We’ll start off by laying some groundwork, which will help provide a
little bit of context for the next couple of days. I’ve collected some
key words that are thrown around in conversations about productivity
and I’ve asked both Steve and Fred to define them for us. The following
words are what I’ve asked them to define: success, hard work/working,
passion, happiness, laziness/lazy, productivity, work ethic,
Steve Pavlina is a recovering software developer, specializing in gaming. He founded, and currently runs, Dexterity Software. I say he’s a "recovering" software developer because on his blog,
he has been very transparent about his vocational goals and his roadmap
for achieving them. Steve has built up a very popular archive of free productivity articles here. Finally, for a great background sketch on Steve, be sure to review his "about" page. Without further commentary, here’s Steve…
My favorite definition of success comes from Earl Nightingale: "Success is the progressive realization of a worthy goal or ideal." Since our goals and values are unique, our personal definitions of success will be unique as well. Therefore, we must treat success as a relative term. The key part of this definition is "progressive realization." Success is a process, not an end result; it is a path, not a destination. If you’re pursuing a worthy goal or ideal (worthy based on your values, not mine or anyone else’s), then it doesn’t matter what your external results are right now — you’re successful.
Hard work is whatever challenges you to grow. Hard work need not be tedious or boring or painful. You can do what you love to do and be passionate about it, and it can still be hard work if it causes you to push past your perceived limits. Writing and giving speeches is hard work for me. It challenges me tremendously and requires me to work at 100% capacity. But I also love it and find it deeply fulfilling. I think one of the greatest breakthroughs people can make in their lives is to fall in love with hard work, which means finding a challenge that you can pursue with passion. As Kahlil Gibran wrote in The Prophet, "Work is love made visible."
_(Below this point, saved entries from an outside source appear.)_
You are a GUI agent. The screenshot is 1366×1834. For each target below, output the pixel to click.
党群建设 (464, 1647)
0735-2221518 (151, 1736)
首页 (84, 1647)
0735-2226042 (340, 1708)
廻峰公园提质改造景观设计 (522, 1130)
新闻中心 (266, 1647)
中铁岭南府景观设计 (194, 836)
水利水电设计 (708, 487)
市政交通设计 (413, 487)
Passion is enthusiasm and desire. It is the emotional fuel for work which can provide extra drive and energy. It’s easy to sell people on the idea that if you just dive right into doing what you love most, you’ll be incredibly successful and fulfilled and everything will magically work out somehow. For some people this certainly does work, but desire is just part of the equation. For most people (myself included), passion alone is not enough. Personally I’m more passionate about making love than I am about giving speeches, but two kids is enough for me. The value of passion varies from person to person; for some people it’s a better fuel than others. If you’re a fairly emotional person who’s driven largely by your heart, passion is likely to be a powerful success factor for you. But if you’re more logically minded and driven by your head, you’re likely to find passion a much weaker fuel, and you may be suspicious of passion’s risk of leading you astray. Using the fuel of passion effectively requires a high degree of self-awareness, and you must intelligently decide for yourself what role it should play in your life. As a human being, you must respect the fact that you are also an emotional animal. You have the high-level cerebral cortex of a human, but you also share the limbic brain of a leopard. It’s extremely valuable to learn to control your own limbic system instead of being controlled by it. This means using positive emotions as added fuel to achieve the goals selected by your cerebral cortex. Learn to use your emotions to drive you to fulfill your purpose instead of being victimized by them. Advertisers spend billions of dollars each year to influence you through your limbic system, so if you don’t take control of it, you can bet someone else will.